There will be a minimum washout of 7 days between dosing periods. Review of available safety data up to 24 hours post dose of at least the first 4 participants must occur prior to escalating to the next dose level. A break to review pharmacokinetic (PK) data from Periods 1 and 2 will occur after completion of Period 2 (Functional Respiratory Imaging: FRI period). Review of safety will occur after completion of Period 3 (Right Heart Catheterization: RHC period) in all participants from Panel A, prior to initiation of Part 2. An optional break to review rolling PK data from Panel A Period 3 will be dependent upon exposures observed in Periods 1 and 2. Participants from Part 1 may continue into Part 2. Three additional panels of participants (Panels B, C and D) will be enrolled into Part 2. Participants in Panel B (N=4), C (N= up to 8), and D (N= up to 7) will participate in up to 3 dosing periods. Period 1 of Panel B will be an open label assessment of safety/tolerability and PK. A review of available safety data up to 24 hours post dose and a rolling PK assessment will occur following completion of Panel B, Period 1, prior to going to the FRI period. Panel C, Period 1 will be an open label assessment of MK-5475. Panel C may begin once PK and safety data are reviewed from Panel B, Period 1. A rolling PK and safety data review of the first 4 participants of Panel C will occur prior to moving to the FRI period. The remaining participants in Panel C may enter Period 1 while this review is in progress. Following a review of individual safety along with a review of PK from first four participants in Panel C, the remaining participants will proceed to Period 2. Panel D, Period 1 will be an open label safety/ tolerability and PK assessment of MK-5475. Following a review of individual safety of Period 1, participants will then proceed to Periods 2 and 3.

Arms

Experimental: Panel A (Parts 1 and 2)

Participants will receive a single inhaled dose of MK-5475 120 µg or a matching placebo in Period 1, MK-5475 165 µg or a matching placebo in Period 2 and MK-5475 240 µg or a matching placebo in Period 3. Each dose will be separated by at least a 7-day washout. In Part 2, participants will receive a single inhaled dose of MK-5475 240 µg and undergo an right heart catheterization (RHC) and will receive a single inhaled dose of MK-5475 240 µg and undergo an functional respiratory imaging (FRI).

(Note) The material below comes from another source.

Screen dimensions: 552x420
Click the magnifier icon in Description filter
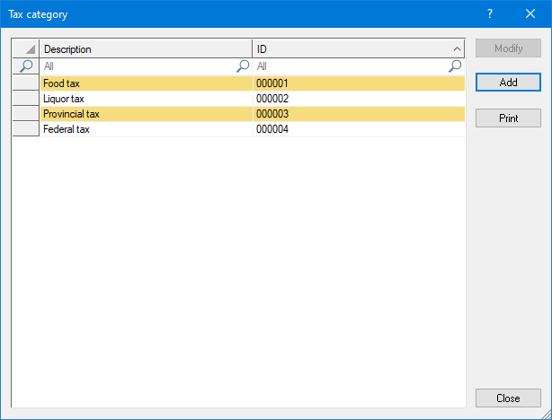[x=243, y=66]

Experimental: Panel B (Part 2)

In Period 1, participants will receive a single inhaled dose of MK-5475 300 µg. In Period 2, participants will receive a single inhaled dose of MK-5475 360 µg and have an FRI. In Period 3, participants receive a single inhaled dose of MK-5475 360 µg and have an RHC.

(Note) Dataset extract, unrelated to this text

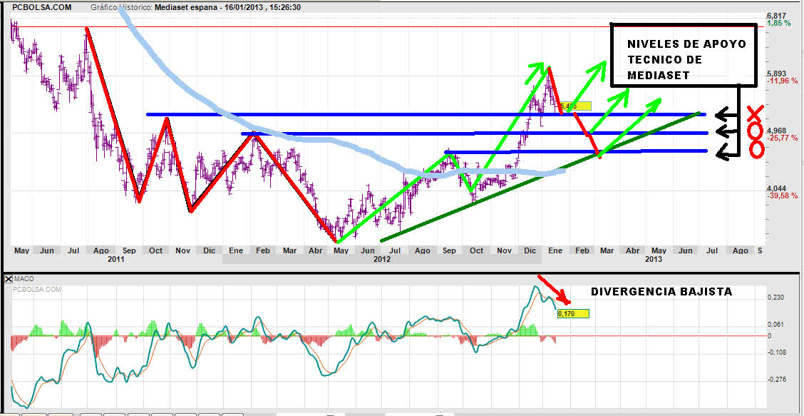804x416 pixels.
Task: Click the DIVERGENCIA BAJISTA annotation
Action: [x=661, y=293]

Experimental: Panel C (Part 2)

In Period 1, participants will receive a single inhaled dose of MK-5475 300 µg. In Period 2, participants will receive a single inhaled dose of MK-5475 360 µg and have an FRI. In Period 3, participants will receive a single inhaled dose of MK-5475 360 µg and have an RHC.

Experimental: Panel D (Part 2)

In Period 1, participants will receive a single inhaled dose of MK-5475 480 µg. In Period 2, participants will receive a single inhaled dose of MK-5475 120 µg and have an FRI. In Period 3, participants will receive a single inhaled dose of MK-5475 120 µg and have an RHC.

Interventions

Drug: - MK-5475

Single inhaled dose of MK-5475 120, 165, 240, 300 , 360 or 480 µg

Drug: - Placebo

Single inhaled dose of placebo to match MK-5475